Dziewiątka przystępowała do spotkania z Legionem mocno osłabiona. Z powodu choroby bądź urazów nie mogła zagrać aż czterech zawodników, którzy w poprzednich meczach bardzo często wychodzili w pierwszym składzie. Nawet na ławce rezerwowych zabrakło Łukasza Kurowskiego, Michała Krysztopika, Jakuba Adamskiego i Dawida Olszewskiego. Mimo tak dużych braków kadrowych, w pierwszej kwarcie łomżanie radzili sobie nieźle silnym zespołem z Legionowa. Po sześciu minutach prowadzili nawet 9:8, ale potem kilka akcji z rzędu zakończyli bez zdobyczy punktowej. Goście natomiast byli skuteczniejsi i zdołali na koniec tej części gry odskoczyć gospodarzom na 9 oczek (26:19). Obiecująco dla łomżyńskich kibiców wyglądały pierwsze minuty drugiej kwarty, w której dzięki skutecznej grze najlepszego strzelca Dziewiątki, Emila Miszczuka (18 punktów w całym meczu) udało się zbliżyć do rywali na zaledwie pięć punktów. Łomżanie mieli przy wyniku 25:30 jeszcze dwie doskonałe okazje do zmniejszenia strat, ale nie trafili spod kosza. Niestety tutaj miała zastosowanie stara piłkarska maksyma, że niewykorzystane sytuacje się mszczą. Do końca pierwszej połowy bardzo zespołowo grający przyjezdni zaczęli seryjnie trafiać niemal z każdej pozycji i ich przewaga urosła do 18 oczek. W ostatnich sekundach udało się ją nieco zmniejszyć po tym jak zaskakującym rzutem za trzy punkty popisał się Patryk Remiszewski.

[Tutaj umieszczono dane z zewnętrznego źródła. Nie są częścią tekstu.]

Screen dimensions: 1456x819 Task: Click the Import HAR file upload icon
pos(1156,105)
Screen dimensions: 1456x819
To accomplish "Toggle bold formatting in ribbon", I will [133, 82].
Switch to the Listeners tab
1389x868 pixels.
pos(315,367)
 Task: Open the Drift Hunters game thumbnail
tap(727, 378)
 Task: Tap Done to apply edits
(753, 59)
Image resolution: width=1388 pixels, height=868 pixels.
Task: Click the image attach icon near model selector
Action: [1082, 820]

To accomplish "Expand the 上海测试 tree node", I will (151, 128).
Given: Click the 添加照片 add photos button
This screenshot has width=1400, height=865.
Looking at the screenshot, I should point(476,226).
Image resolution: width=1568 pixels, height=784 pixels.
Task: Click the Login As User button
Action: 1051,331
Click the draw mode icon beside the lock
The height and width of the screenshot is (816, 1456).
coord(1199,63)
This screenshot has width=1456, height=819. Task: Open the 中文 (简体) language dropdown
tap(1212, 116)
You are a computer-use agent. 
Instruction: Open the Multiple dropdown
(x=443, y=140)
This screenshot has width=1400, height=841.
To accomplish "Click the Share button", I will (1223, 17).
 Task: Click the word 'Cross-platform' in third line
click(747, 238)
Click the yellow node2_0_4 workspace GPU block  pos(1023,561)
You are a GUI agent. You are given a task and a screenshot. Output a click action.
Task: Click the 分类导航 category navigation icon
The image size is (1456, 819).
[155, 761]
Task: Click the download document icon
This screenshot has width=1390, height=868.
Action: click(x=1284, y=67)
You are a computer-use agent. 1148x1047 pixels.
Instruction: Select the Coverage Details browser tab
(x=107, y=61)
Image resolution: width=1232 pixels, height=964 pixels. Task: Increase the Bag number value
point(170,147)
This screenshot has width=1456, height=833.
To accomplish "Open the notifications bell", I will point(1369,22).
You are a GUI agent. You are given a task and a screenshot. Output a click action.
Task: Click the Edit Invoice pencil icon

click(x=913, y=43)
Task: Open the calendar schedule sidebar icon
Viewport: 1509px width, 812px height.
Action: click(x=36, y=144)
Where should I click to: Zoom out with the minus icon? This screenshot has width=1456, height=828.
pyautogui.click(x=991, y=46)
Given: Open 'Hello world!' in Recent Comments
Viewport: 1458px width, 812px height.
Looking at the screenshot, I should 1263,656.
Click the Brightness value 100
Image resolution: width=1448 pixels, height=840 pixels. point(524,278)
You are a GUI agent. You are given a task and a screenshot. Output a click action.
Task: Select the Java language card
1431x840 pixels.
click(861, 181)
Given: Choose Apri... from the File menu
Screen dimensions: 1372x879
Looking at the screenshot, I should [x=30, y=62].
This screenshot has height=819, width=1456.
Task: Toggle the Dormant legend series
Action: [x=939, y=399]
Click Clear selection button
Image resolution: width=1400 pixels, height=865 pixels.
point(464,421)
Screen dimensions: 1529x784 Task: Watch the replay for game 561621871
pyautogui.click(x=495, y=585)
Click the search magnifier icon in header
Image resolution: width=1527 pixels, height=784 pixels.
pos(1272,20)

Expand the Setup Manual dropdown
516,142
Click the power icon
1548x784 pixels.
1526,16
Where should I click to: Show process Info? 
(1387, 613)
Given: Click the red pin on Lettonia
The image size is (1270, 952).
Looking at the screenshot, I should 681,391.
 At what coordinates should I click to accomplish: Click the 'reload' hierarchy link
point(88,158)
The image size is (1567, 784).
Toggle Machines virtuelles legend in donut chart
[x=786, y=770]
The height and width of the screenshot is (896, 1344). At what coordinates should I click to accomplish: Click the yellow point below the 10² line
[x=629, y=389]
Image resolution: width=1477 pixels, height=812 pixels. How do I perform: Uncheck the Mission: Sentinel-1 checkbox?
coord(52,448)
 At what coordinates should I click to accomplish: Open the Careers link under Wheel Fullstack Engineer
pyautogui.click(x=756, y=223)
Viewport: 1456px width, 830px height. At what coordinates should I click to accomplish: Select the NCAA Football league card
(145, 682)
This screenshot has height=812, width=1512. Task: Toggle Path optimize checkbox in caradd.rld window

Wydawało się, że ambitnie grający gospodarze w drugiej odsłonie powalczą jeszcze o korzystny wynik. Jednak w pierwszych minutach trzeciej kwarty goście zastosowali agresywną obronę na całym boisku, z którą zupełnie nie potrafili sobie poradzić miejscowi. Efektem tego było bardzo szybko rosnące prowadzenie zespołu z Legionowa, które już po czterech minutach wynosiło 25, a pod koniec sięgnęło nawet 37 punktów. W ostatnich dwóch akcjach łomżanom udało się jednak nieco zmniejszyć dystans i przed ostatnią częścią przegrywali 48:81. Niestety ostatnia kwarta była najsłabszą w wykonaniu gospodarzy w całym meczu. Zespół z Legionowa bez większych problemów zdobywał kolejne punkty i trzeba przyznać, że kilka raz zrobił to w bardzo efektowny sposób. Miejscowi natomiast mieli ogromny problem ze zdobywaniem punktów. Nie potrafili trafić do kosza nawet z linii rzutów wolnych, chociaż w całym spotkaniu ich skuteczność w tym elemencie gry była już dużo lepsza niż w poprzednich spotkaniach. W efekcie goście tę część gry wygrali aż 31 do 8 i w całym meczu tryumfowali 112:56.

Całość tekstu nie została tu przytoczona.